= TASK TO COMPLETE =
Copy every line of the data that includes the string "Find".

= DATASET ENTRIES =
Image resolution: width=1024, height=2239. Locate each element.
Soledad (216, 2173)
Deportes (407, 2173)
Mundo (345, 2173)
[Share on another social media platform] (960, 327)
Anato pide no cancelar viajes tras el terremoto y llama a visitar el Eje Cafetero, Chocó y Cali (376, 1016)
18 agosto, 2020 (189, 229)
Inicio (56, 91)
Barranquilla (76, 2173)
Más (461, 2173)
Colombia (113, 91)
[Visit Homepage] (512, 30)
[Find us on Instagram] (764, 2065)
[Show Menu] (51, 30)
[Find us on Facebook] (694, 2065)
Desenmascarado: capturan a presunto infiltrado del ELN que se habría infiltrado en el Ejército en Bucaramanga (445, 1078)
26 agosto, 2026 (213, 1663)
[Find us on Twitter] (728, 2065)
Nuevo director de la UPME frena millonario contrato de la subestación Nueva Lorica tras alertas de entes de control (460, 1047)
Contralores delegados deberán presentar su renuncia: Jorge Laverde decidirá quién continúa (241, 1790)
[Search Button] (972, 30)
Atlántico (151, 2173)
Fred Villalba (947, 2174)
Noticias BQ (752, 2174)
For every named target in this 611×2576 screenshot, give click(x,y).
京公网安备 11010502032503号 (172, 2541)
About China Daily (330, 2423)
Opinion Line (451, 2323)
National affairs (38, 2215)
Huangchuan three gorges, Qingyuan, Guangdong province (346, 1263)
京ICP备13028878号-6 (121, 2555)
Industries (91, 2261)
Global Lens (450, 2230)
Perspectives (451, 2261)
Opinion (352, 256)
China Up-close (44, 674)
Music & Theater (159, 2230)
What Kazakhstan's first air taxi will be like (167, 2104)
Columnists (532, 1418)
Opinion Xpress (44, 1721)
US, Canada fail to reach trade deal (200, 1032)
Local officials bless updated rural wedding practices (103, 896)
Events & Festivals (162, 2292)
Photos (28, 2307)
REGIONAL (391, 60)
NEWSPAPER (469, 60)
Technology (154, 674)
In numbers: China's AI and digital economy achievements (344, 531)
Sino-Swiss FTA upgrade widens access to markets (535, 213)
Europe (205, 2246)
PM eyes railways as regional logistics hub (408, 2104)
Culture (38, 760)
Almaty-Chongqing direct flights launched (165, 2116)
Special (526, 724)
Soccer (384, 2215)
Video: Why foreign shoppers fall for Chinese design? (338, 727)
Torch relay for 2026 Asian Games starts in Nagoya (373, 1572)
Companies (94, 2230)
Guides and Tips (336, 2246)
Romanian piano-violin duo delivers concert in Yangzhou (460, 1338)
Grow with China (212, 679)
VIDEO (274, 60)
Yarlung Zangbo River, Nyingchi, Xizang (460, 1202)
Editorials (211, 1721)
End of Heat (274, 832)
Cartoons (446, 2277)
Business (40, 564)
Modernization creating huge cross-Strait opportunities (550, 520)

= RESPONSE AREA =
[Find us on Instagram] (764, 2065)
[Find us on Facebook] (694, 2065)
[Find us on Twitter] (728, 2065)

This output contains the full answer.